The records: Begin

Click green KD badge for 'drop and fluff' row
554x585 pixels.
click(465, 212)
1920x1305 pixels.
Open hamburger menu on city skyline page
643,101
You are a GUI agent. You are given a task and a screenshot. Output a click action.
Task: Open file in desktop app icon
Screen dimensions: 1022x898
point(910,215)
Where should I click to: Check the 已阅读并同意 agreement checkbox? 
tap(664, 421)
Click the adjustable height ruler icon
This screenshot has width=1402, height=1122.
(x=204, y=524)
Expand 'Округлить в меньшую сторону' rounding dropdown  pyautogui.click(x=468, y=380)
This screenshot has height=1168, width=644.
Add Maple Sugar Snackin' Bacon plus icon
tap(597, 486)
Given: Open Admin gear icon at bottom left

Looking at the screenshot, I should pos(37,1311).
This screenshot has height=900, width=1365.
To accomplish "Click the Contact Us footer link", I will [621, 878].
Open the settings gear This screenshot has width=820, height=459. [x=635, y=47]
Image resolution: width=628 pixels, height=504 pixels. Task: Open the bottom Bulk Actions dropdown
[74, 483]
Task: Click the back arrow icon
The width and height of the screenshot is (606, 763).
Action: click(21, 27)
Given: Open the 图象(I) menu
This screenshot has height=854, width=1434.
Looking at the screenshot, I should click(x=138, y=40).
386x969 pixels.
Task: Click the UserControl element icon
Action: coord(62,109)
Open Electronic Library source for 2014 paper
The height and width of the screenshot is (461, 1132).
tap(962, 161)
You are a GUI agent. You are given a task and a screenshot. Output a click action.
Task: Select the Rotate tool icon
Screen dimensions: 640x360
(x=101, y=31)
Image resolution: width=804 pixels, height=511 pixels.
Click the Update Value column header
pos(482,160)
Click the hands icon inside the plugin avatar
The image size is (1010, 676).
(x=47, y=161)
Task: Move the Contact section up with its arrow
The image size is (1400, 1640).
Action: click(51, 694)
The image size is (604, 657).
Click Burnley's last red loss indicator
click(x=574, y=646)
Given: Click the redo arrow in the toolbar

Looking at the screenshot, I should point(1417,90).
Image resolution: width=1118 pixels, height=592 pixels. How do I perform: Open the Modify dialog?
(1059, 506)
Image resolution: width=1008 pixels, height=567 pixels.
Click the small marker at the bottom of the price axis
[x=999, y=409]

The records: End

[Exercise description]
When the entries above show the word "Contact" in a line, copy that line out.

[Finished exercise]
To accomplish "Click the Contact Us footer link", I will [621, 878].
Task: Move the Contact section up with its arrow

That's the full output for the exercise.